■ **WHAT TO WORK ON**: Please give, word for word, the line containing "Screen dimensions: 1126x742" and every line that comes after it in the data below.

Stored records
· · · · · · ·
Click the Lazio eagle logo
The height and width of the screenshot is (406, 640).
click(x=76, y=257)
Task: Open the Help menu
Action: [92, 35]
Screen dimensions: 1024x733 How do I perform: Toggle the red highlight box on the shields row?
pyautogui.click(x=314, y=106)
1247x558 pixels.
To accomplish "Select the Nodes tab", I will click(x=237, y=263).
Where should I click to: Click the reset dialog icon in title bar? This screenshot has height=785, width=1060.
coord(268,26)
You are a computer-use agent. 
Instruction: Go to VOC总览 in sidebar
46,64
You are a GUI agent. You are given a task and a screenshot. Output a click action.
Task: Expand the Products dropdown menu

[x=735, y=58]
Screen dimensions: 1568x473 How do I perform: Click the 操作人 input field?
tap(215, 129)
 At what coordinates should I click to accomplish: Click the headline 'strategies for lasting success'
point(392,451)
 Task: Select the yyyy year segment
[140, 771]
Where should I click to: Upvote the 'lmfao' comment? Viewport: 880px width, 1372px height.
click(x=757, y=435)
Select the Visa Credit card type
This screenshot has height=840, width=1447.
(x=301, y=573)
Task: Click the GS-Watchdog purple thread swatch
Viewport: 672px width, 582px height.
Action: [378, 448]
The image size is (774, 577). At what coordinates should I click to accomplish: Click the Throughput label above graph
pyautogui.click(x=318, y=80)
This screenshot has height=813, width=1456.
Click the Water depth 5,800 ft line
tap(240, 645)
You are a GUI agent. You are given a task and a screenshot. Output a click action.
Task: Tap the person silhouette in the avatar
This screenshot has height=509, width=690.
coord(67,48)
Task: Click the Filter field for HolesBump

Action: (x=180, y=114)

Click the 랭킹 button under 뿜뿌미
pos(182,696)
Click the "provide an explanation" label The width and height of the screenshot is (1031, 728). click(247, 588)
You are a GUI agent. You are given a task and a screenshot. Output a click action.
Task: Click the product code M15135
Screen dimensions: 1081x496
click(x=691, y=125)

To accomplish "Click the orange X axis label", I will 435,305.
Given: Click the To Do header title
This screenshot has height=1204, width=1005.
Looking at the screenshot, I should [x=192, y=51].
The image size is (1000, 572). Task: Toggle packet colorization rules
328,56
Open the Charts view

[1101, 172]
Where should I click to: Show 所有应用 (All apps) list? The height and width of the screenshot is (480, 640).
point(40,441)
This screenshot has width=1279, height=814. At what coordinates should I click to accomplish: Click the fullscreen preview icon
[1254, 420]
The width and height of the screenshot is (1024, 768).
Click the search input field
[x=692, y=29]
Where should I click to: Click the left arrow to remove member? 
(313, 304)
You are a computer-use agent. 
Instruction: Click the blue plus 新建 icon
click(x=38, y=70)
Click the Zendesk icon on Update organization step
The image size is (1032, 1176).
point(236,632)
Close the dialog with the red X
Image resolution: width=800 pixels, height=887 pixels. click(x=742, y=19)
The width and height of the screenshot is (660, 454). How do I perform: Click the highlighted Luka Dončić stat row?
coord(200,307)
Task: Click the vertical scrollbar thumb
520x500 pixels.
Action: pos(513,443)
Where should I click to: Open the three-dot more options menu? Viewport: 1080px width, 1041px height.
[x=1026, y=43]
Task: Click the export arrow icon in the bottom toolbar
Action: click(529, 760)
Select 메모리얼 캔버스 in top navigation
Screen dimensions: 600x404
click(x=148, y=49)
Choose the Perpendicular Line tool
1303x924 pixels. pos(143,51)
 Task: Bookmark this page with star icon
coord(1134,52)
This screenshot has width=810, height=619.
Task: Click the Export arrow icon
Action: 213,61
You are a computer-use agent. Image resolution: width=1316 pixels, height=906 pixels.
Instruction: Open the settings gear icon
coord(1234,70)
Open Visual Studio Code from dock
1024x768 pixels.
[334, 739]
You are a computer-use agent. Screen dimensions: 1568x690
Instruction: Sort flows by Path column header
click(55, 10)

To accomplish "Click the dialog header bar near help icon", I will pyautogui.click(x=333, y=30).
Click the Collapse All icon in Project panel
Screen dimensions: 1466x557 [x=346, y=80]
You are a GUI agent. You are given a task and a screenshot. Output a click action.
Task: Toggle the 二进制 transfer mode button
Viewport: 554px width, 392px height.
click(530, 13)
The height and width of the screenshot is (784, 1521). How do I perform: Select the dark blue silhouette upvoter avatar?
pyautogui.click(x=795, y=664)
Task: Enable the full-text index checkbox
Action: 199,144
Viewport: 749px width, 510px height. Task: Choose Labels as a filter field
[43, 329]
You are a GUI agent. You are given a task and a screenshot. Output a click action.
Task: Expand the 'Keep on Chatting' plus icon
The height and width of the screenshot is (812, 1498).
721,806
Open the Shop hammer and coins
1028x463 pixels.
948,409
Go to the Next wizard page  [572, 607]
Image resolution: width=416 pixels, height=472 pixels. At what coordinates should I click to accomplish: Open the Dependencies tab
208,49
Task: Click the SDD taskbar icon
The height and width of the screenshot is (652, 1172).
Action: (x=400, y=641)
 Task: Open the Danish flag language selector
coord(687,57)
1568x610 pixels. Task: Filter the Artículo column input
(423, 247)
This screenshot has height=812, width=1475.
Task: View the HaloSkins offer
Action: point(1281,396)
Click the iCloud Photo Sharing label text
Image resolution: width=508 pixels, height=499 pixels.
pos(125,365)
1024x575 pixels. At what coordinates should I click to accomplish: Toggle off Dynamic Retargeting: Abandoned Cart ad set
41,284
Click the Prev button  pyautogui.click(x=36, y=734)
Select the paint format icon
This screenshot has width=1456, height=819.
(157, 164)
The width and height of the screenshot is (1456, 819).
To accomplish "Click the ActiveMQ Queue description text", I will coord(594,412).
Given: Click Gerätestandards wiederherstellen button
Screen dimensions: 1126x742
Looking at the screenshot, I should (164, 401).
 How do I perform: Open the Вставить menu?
· · · · · · ·
■ **SOLUTION TO THE PROBLEM**:
Screen dimensions: 1126x742
Looking at the screenshot, I should (164, 401).
 How do I perform: Open the Вставить menu?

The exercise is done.